A presentation sword belonging to d'Éon and gifted by its owner to George Keate in 1777 is on display at the Royal Armouries in Leeds. The blade is inscribed in French: 'Donne par la Chevalïere d’Eon à son ancïen Ami Geo: Keate Esquïre. 1777'. Some of d'Éon's papers are at the Brotherton Library at the University of Leeds, including a number of letters from Keate.

Many modern scholars have interpreted d'Éon as transgender. Havelock Ellis coined the term eonism to describe similar cases of transgender behaviour, but the term is rarely used now. The Beaumont Society, a long-standing organisation for transgender people, is named after d'Éon.
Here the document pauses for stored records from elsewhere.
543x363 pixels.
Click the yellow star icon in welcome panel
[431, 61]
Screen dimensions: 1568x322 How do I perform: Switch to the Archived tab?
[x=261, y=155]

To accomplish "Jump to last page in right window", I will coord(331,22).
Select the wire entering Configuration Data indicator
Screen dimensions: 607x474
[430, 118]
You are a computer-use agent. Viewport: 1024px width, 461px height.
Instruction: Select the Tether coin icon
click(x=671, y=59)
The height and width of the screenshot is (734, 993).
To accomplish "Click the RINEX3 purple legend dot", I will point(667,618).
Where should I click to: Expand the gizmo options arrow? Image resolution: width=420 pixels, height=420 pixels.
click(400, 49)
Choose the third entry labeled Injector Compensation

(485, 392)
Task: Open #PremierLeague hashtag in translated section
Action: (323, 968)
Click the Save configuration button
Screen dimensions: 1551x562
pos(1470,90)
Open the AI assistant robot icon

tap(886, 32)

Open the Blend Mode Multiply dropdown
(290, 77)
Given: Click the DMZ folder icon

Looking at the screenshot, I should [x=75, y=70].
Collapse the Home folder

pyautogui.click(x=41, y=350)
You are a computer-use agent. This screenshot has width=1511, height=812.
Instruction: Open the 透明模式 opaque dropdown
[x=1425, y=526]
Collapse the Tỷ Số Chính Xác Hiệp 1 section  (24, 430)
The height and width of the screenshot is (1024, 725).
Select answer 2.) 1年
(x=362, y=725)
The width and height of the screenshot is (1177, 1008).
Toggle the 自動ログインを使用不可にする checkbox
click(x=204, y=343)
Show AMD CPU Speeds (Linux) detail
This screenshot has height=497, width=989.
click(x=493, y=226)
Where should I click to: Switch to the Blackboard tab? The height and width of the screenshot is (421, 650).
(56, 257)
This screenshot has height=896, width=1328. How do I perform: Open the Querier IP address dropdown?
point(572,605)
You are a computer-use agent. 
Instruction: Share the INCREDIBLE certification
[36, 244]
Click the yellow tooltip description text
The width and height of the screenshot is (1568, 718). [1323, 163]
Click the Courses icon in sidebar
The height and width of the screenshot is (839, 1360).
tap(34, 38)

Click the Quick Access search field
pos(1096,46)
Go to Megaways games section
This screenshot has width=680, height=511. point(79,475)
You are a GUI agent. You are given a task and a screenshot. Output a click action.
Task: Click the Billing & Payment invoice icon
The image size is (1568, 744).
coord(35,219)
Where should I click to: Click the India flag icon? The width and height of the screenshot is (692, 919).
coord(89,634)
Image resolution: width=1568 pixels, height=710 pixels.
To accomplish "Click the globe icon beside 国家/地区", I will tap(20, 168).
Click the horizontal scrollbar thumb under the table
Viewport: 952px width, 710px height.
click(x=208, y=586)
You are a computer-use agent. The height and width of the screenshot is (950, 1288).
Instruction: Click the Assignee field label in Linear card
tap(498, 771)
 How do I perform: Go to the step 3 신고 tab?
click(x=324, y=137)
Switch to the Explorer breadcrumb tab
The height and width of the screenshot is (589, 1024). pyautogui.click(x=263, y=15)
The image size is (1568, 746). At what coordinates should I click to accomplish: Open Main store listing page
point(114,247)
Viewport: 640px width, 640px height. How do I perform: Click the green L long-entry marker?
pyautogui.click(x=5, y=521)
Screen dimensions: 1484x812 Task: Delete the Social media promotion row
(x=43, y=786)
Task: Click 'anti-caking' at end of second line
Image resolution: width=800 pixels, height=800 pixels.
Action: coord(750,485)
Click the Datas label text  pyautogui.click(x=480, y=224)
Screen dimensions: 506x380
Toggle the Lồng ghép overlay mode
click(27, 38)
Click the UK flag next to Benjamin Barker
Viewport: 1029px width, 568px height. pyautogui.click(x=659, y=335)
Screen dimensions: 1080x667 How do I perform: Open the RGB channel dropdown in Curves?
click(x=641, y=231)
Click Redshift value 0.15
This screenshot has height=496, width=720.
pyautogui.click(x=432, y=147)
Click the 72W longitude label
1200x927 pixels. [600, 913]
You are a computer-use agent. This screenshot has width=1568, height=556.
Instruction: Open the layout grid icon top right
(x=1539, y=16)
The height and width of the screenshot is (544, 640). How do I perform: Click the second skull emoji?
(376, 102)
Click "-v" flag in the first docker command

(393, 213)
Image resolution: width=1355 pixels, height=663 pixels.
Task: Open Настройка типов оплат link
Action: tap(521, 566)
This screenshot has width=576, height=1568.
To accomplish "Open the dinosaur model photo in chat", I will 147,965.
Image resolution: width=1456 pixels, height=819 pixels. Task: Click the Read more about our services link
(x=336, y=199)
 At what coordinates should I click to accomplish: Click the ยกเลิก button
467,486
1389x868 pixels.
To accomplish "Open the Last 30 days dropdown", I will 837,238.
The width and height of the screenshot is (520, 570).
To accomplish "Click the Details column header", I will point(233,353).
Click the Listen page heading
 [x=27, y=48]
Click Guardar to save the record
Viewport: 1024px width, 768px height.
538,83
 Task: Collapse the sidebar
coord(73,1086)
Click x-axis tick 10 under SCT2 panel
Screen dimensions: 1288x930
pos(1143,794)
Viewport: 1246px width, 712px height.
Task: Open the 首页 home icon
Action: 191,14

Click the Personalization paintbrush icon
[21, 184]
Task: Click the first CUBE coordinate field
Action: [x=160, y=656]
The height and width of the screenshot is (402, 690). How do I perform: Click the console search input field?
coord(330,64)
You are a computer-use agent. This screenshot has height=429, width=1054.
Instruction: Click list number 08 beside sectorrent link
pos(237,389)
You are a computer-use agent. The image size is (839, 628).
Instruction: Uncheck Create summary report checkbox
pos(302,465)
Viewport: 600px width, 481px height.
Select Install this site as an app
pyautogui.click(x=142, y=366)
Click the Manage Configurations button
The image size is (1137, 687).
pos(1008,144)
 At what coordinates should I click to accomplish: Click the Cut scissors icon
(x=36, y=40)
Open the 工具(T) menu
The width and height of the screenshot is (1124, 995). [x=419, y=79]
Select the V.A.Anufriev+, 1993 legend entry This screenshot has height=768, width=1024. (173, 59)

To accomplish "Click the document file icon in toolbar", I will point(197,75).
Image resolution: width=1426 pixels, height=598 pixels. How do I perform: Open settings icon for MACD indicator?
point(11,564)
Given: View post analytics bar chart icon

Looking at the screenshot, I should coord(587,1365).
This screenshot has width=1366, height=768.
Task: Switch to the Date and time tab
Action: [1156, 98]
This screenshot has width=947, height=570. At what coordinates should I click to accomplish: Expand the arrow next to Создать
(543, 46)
In 2012, a 1792 painting (shown above) by Thomas Stewart was identified as a portrait of d'Éon, and was purchased by the National Portrait Gallery, London.

The Burdett-Coutts Memorial at St Pancras Gardens in London commemorates d'Éon as well as other people; in 2016 Historic England upgraded it to a Grade II* listed structure.

===Cultural depictions===
The Chevalier d'Éon has appeared as a character in numerous fictional works and music.

- The Chevalière d'Eon, by Charles Dupeuty and the Baron de Maldigny (1837), Théâtre du Vaudeville
- The Chevalier d'Eon, a comedy in three acts by Dumanoir and Jean-François Bayard (1837), Théâtre des Variétés
- Le chevalier d'Eon, an opéra comique in four acts by Rodolphe Berger, libretto by Armand Silvestre and Henri Cain (1908), Théâtre de la Porte Saint-Martin; Anne Dancrey created the title role
- Spy of Madame Pompadour (1928), film
- Le secret du Chevalier d'Éon (1959), a film loosely based on the life of the Chevalier that portrays d'Éon as a woman masquerading as a man
- By Plume and Sword (Пером и шпагой), a novel by the Soviet writer Valentin Pikul, written in 1963 and first published in 1972, based on d'Éon's career in Russia
- Le Chevalier D'Eon (2006), an anime series loosely based on the Chevalier d'Éon
- Beaumarchais (1996), a BBC radio drama about Pierre de Beaumarchais, where the Chevalier d'Eon/Lia de Beaumont appears in the third episode, titled Femme Fatale. The role is played by Bill Nighy.